Tandis que le conflit entre les taxis et l’exécutif continue de faire rage, une réunion décisive est prévue au sommet de l’État. L’enjeu ? Une réforme tarifaire du transport sanitaire qui a mis le feu aux poudres. La mobilisation des chauffeurs, entre opérations escargot et blocages stratégiques, semble désormais impossible à ignorer.
Taxis en grève : une mobilisation qui s’intensifie autour de la réforme du transport sanitaire
Depuis le lundi 19 mai 2025, la colère des chauffeurs de taxi ne faiblit pas. Au cœur de la contestation : une réforme de la Sécurité sociale, validée par un arrêté du ministère de la Santé et de la Prévention en date du 16 mai 2025, qui bouleverse les règles de prise en charge des transports médicaux. Avec un plafond unifié fixé à 13 euros pour les trajets en zone rurale et 28 euros dans les grandes agglomérations, les syndicats dénoncent une perte nette pour nombre de chauffeurs, notamment en périphérie, où ces trajets représentent jusqu’à 80 % de leur chiffre d’affaires selon plusieurs organisations professionnelles.

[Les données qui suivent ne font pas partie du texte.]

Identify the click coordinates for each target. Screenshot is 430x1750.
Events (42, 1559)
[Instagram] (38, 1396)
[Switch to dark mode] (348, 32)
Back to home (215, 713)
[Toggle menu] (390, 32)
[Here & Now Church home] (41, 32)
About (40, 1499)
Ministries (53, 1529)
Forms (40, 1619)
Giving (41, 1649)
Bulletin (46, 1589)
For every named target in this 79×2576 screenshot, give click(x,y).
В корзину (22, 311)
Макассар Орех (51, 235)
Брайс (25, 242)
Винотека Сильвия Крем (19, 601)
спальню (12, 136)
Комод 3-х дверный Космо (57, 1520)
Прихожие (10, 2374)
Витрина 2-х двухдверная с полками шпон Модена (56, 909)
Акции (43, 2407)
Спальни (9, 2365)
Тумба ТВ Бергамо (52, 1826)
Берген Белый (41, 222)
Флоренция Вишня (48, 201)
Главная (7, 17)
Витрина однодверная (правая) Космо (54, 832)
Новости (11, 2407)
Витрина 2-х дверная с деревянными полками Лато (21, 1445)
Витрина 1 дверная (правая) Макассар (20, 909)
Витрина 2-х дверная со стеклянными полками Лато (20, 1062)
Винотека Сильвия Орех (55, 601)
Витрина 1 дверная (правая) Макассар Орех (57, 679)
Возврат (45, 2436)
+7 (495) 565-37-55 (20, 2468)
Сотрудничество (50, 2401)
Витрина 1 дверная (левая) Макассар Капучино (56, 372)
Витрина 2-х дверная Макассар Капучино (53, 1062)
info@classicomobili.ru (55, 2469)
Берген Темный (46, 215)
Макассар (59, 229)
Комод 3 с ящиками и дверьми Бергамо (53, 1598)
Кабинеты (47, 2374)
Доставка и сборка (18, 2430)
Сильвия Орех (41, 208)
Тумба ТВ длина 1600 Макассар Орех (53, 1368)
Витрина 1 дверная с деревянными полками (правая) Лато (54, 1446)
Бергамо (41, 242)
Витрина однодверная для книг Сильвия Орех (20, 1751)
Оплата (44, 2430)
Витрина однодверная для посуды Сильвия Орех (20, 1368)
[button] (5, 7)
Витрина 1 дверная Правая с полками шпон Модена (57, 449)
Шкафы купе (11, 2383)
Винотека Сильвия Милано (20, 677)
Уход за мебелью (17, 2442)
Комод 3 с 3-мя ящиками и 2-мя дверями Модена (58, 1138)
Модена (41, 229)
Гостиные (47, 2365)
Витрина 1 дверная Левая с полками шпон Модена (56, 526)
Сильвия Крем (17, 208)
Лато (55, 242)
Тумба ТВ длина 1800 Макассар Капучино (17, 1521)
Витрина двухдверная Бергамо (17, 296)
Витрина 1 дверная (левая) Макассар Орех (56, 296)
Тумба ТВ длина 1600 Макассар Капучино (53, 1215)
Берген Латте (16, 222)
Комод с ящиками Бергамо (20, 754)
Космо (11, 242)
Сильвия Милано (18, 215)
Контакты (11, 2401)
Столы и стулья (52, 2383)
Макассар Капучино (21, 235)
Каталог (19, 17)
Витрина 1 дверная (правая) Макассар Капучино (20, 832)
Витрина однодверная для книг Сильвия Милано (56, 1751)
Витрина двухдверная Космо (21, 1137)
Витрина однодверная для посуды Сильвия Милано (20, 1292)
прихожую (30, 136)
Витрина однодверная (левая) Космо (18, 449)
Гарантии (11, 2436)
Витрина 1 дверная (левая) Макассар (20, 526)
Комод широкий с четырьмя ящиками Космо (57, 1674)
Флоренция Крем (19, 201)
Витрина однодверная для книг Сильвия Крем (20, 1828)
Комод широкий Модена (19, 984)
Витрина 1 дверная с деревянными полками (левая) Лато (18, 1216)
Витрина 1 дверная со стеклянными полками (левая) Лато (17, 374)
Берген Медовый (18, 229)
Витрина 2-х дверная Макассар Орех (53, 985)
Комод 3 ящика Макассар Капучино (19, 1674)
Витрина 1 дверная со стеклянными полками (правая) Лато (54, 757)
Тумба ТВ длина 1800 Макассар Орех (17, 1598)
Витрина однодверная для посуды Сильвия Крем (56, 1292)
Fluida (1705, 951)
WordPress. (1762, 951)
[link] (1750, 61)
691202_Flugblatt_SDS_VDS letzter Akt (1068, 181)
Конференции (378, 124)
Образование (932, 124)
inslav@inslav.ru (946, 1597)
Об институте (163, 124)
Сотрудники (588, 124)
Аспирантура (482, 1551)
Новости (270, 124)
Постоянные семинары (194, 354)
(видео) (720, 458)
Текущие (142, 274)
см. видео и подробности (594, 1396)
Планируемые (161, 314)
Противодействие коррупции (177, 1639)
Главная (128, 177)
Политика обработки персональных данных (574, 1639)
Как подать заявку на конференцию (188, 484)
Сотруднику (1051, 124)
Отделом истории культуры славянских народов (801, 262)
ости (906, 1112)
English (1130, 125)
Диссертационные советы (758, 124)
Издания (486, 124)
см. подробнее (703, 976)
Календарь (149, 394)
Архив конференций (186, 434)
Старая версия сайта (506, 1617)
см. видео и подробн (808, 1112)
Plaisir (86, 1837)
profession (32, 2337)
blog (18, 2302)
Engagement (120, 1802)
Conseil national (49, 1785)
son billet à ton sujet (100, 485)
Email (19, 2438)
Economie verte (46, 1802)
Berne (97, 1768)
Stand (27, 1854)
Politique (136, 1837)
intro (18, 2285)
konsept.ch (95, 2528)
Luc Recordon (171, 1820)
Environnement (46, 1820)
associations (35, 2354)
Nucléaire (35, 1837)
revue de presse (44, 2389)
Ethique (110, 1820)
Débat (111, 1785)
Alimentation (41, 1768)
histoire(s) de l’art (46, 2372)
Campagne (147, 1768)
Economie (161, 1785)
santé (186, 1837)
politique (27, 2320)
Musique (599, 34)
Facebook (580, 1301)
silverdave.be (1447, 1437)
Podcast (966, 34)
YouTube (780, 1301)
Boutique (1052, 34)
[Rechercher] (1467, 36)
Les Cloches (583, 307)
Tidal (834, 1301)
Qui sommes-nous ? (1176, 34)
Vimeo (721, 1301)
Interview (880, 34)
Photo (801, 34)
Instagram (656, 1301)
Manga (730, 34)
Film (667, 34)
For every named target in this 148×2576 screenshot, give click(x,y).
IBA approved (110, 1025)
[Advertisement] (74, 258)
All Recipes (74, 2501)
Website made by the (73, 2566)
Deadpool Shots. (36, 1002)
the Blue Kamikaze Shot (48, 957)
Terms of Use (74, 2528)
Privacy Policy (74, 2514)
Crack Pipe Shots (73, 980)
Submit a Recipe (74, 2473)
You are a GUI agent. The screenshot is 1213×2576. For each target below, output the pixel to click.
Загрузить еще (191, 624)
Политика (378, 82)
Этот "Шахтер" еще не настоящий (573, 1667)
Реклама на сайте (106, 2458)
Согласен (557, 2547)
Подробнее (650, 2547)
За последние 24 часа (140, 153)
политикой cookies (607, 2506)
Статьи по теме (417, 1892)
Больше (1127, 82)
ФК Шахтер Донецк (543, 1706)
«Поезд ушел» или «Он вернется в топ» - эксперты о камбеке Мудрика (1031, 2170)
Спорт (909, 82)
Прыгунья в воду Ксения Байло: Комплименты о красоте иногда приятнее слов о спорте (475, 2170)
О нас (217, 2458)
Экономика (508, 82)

Selon les chiffres de la Caisse nationale d’Assurance maladie (CNAM), les dépenses de transport sanitaire ont atteint 6,74 milliards d’euros en 2024, dont 3,07 milliards pour les taxis conventionnés, soit une hausse de 45 % depuis 2019. L’intersyndicale ne mâche pas ses mots, affirmant que cette mesure « pénalise les zones sous-dotées en transports » et « favorise une logique de volume au détriment de la qualité ». Le mouvement a culminé le jeudi 22 mai 2025, avec 1 700 taxis mobilisés dans tout le pays, dont 960 à Paris, selon la Préfecture de police. À Paris, le boulevard Raspail a été bloqué, et un barrage filtrant a été installé à l’entrée de l’aéroport Charles-de-Gaulle. À Marseille, des opérations escargot ont fortement ralenti la circulation dans plusieurs arrondissements.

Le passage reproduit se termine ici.